(Goal of the exercise):
Below are the records. List every line holding the word "computer".

(Data to use):
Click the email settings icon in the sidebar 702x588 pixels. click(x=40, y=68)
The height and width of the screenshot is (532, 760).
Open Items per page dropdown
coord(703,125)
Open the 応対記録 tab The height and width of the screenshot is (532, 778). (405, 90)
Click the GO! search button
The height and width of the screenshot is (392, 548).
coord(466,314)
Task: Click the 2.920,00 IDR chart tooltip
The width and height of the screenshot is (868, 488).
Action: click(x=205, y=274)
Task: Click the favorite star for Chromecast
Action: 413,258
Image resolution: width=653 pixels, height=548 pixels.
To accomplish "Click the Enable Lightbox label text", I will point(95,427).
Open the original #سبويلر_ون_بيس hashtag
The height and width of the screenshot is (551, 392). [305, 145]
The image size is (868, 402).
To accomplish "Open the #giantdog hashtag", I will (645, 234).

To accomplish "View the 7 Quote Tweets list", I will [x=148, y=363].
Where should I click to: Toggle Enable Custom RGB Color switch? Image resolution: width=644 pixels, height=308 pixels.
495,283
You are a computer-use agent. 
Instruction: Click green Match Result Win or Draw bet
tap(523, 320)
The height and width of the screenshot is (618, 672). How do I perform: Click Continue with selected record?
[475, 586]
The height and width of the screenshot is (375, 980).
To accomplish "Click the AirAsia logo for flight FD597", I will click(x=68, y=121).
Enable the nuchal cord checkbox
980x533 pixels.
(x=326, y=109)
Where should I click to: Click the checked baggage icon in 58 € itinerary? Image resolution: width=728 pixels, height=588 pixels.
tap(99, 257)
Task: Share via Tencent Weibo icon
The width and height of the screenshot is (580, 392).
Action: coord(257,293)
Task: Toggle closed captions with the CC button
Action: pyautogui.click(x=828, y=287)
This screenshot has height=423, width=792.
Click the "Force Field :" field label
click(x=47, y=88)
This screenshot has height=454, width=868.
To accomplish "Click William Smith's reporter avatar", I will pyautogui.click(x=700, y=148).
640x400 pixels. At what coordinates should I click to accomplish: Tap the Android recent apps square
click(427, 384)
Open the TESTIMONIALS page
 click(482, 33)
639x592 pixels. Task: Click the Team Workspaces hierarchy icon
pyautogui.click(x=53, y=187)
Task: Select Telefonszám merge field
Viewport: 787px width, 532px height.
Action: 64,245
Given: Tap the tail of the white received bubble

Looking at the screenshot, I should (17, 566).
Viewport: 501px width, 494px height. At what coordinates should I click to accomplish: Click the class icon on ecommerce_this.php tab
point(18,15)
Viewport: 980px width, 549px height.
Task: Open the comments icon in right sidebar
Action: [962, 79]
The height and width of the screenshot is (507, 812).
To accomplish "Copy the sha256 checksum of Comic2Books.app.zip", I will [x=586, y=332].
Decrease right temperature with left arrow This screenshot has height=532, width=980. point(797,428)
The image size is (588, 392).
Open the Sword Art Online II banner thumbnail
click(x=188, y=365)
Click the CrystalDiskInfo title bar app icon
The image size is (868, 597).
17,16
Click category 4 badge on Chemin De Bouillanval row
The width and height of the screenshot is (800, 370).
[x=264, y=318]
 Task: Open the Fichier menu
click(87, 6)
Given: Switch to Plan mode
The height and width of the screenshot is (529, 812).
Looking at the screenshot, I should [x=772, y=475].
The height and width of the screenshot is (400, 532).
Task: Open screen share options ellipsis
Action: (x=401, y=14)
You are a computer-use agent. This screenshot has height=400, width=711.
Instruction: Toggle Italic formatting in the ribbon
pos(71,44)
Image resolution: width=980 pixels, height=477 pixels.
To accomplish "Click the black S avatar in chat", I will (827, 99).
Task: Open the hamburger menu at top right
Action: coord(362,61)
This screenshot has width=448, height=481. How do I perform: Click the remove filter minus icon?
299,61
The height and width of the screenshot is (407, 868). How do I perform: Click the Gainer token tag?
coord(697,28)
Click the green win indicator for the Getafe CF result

(Result of the task):
You are a computer-use agent. 
You are a computer-use agent. This screenshot has height=400, width=711.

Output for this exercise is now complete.